FPGA Core Development Series: Part 4 – pram0d's engineering blog

In the last post we talked about the CPU module and what it should accomplish, as well as some strategies to debug and put together the module. In this post, I will discuss the graphics subsystem.

What is the Graphics Subsystem?

The graphics part of the game, is a subsystem of the overall board that is responsible for independently rendering graphics to the screen. Graphics, consists of routines to fetch color or tile data, calculate the position of where those things should go, and write them to the screen. Note, in an FPGA, it should be doing this as an independent subsystem, meaning that while the CPU is going, graphics should be reading from sources the CPU is constantly writing to (ie. memory) and performing work to write pixels to the screen. How it does this, can be very simple or very complex depending on the board you are working with. But, basically the idea is that the CPU program determines what should be on the screen each frame, and writes data to memory. The graphics subsystem reads from these locations and then performs its work to draw those things on screen.

Layers and Tiles

Most pixel based graphics you will work with consist of layers and tiles. Tiles are square in nature, and can be of many sizes. In the Raizing system, all tiles are 8×8 pixels in dimension. Sure, there can be larger graphics such as bosses or backgrounds, but the basic building block is 8×8. From 8×8 tiles, the program writes to memory how many 8×8 tiles span the entirety of the graphic length and width wise for object (or commonly called sprite) graphics.
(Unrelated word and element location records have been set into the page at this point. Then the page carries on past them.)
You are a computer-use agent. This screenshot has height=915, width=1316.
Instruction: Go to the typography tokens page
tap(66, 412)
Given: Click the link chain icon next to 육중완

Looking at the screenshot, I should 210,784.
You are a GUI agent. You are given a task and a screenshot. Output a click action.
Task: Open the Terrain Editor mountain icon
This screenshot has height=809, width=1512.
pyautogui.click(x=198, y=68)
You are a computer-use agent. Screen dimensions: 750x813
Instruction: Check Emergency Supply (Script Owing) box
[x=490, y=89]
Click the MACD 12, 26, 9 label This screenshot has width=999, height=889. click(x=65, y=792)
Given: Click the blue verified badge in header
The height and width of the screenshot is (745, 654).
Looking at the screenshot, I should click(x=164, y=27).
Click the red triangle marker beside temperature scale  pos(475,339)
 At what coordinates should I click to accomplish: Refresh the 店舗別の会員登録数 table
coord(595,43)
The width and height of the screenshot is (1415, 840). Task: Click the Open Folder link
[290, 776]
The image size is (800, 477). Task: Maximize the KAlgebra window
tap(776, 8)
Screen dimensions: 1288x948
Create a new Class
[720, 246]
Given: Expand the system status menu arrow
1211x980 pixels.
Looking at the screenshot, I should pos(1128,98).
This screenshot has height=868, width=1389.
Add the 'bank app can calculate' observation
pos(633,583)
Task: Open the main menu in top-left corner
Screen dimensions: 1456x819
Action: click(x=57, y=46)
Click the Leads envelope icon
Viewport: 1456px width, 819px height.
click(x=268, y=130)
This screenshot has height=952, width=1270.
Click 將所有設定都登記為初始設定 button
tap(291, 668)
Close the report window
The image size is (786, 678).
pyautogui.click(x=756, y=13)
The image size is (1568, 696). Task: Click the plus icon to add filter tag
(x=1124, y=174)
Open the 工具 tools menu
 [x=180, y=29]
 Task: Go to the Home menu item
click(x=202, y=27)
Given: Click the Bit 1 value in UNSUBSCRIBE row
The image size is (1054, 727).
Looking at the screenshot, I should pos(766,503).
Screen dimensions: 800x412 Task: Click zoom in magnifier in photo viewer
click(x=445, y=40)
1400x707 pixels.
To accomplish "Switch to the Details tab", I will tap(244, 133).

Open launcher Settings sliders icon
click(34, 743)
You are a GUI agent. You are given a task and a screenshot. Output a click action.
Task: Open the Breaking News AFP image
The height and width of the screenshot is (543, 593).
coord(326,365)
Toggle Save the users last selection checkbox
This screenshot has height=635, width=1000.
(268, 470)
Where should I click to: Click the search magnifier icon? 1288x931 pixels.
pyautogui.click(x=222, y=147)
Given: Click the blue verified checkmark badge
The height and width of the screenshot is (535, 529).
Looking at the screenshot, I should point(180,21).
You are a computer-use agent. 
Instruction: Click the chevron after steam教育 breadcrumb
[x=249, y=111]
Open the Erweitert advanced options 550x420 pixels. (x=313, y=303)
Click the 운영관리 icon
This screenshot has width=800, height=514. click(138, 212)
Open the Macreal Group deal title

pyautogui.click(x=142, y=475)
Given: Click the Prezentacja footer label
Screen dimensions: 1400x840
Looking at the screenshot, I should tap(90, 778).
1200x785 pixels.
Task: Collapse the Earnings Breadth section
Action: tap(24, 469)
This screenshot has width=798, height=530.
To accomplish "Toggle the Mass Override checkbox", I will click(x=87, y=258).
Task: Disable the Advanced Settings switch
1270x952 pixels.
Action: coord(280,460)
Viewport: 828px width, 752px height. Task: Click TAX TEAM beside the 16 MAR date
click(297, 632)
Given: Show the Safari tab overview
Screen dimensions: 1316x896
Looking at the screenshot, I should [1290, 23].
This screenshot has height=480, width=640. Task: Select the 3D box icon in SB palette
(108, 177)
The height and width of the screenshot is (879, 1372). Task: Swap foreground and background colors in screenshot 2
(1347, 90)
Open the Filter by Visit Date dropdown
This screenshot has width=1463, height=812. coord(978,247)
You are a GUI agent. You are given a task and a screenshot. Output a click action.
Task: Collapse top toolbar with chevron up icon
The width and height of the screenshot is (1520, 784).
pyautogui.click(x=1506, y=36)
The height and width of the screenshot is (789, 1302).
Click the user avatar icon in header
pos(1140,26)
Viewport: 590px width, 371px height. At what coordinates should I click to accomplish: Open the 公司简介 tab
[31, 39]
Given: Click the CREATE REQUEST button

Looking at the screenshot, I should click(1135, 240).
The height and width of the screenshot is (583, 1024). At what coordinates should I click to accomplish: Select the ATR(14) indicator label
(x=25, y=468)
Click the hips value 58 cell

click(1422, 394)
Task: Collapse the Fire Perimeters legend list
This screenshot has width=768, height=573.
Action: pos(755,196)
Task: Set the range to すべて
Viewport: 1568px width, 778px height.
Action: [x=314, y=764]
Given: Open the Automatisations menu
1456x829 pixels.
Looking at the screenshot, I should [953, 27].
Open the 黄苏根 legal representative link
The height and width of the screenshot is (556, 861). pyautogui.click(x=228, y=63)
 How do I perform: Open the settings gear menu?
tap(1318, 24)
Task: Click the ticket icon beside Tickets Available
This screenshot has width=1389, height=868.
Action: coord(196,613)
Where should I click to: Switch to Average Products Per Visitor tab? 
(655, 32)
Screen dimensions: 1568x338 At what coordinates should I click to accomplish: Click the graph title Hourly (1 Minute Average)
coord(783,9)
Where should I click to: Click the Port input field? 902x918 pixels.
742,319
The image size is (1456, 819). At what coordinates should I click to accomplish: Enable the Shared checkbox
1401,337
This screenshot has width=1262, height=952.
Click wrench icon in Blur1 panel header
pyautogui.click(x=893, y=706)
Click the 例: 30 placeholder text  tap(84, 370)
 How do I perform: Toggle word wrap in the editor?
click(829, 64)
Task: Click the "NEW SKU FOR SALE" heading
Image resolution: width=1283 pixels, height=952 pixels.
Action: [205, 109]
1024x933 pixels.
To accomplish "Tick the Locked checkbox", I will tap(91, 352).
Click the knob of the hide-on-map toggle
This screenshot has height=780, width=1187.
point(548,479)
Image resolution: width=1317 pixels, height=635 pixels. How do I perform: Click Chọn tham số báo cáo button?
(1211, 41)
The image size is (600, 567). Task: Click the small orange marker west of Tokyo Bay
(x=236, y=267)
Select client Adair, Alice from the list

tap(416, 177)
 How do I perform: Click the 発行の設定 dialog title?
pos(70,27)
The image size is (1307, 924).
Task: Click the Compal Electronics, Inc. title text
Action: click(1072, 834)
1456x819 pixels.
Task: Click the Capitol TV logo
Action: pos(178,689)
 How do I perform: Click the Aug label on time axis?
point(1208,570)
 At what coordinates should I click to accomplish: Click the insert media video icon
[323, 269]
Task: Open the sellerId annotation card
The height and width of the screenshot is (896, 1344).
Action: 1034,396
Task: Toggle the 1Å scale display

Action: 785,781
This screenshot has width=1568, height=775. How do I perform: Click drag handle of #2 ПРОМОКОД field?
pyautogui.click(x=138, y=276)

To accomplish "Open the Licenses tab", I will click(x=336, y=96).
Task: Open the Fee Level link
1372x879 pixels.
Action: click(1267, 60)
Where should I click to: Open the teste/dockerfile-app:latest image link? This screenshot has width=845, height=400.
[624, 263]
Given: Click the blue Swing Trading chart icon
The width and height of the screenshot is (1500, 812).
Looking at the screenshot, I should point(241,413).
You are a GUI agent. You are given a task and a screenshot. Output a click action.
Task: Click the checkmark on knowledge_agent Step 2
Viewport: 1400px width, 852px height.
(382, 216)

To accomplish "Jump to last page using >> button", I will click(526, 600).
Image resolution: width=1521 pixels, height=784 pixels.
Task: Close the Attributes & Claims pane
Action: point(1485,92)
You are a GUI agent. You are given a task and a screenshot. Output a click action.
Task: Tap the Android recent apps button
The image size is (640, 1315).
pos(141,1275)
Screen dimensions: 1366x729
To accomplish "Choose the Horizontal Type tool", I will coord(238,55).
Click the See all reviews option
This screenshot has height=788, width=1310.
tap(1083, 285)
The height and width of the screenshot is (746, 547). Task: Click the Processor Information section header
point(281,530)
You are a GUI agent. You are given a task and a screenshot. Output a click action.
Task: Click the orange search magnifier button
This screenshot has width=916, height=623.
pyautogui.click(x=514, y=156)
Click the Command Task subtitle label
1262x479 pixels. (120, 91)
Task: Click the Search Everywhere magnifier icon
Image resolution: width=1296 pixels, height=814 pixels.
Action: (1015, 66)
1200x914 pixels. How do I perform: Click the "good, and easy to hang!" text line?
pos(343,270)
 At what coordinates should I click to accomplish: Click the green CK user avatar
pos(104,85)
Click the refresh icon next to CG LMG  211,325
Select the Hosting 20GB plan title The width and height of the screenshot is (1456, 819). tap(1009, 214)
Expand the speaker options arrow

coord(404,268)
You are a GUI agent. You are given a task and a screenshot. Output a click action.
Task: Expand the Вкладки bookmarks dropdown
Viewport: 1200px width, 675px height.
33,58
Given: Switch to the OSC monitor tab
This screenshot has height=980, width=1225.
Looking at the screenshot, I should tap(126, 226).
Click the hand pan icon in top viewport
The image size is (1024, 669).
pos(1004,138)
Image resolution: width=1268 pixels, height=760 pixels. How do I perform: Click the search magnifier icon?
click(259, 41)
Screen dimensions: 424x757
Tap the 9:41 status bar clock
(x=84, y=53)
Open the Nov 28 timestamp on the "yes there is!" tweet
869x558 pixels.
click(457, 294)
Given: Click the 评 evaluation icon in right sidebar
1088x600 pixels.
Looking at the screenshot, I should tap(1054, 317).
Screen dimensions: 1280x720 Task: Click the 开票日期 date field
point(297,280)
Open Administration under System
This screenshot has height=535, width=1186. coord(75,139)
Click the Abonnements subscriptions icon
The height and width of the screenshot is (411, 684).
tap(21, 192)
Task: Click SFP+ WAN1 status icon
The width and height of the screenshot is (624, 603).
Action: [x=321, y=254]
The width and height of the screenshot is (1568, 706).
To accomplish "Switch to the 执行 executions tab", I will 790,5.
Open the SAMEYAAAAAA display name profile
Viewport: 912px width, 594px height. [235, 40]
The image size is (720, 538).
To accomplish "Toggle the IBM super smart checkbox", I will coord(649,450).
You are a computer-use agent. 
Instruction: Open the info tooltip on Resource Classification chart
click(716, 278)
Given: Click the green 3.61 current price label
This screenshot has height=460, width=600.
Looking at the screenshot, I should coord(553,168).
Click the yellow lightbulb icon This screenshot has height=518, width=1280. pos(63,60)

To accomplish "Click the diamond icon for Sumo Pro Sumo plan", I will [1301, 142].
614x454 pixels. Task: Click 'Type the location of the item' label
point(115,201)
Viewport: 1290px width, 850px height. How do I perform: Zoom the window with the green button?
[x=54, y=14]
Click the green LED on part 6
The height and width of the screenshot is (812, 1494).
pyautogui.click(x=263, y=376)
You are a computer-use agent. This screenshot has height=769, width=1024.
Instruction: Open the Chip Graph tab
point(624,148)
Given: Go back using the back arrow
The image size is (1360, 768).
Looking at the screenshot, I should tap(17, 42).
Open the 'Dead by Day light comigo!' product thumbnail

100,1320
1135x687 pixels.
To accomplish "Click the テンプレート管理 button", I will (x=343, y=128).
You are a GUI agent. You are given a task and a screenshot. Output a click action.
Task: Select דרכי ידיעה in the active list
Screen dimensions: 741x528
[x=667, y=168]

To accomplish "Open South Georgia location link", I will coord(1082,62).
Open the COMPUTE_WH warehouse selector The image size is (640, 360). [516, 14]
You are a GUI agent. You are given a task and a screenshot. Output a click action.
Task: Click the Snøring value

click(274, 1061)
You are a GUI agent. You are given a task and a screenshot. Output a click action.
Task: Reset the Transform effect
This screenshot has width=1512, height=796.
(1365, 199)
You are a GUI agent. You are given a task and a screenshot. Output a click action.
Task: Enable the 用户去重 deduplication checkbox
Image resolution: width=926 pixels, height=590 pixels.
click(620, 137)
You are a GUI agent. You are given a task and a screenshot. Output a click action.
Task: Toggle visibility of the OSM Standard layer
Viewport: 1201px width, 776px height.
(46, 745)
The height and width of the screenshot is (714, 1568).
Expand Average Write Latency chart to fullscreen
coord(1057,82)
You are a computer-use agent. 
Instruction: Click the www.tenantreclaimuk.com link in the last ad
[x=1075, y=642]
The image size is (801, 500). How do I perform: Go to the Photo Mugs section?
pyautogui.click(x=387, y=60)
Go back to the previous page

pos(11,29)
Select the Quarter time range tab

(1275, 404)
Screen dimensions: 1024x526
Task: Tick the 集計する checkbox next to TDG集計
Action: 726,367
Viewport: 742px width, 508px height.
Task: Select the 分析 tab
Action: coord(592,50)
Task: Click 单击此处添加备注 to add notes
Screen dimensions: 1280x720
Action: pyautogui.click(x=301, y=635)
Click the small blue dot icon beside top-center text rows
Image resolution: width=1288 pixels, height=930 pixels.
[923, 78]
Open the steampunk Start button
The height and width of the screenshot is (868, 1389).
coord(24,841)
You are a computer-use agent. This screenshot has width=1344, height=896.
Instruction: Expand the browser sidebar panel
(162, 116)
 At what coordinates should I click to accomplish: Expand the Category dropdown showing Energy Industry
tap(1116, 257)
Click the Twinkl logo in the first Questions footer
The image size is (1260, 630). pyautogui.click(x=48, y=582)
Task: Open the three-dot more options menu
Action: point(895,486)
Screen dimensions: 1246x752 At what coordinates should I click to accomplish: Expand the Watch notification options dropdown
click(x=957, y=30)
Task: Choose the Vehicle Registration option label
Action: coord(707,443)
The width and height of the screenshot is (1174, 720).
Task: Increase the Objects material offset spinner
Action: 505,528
There are different layers usually in a tile graphics system. The most common and basic are scroll layers and object layers. The Raizing system also has a dedicated text layer that is a scrollable tile layer which is used for placement of HUD elements and general text. These layers, are used to draw various graphics in a certain priority which determines which should float over one another. A lot of the time, tile graphics systems consist of multiple scroll layers, not just one. These can be used to create effects such as foreshadowing or parallax scrolling where one scroll layer moves at a faster rate than another, thereby creating the illusion of depth:

Shadow of the Beast comes to mind when I think about excellently done parallax scrolling effects. As the beast walks in either direction, the clouds move at a different rate than the mountains, than the trees, etc. There are even different layers of clouds one on top of another.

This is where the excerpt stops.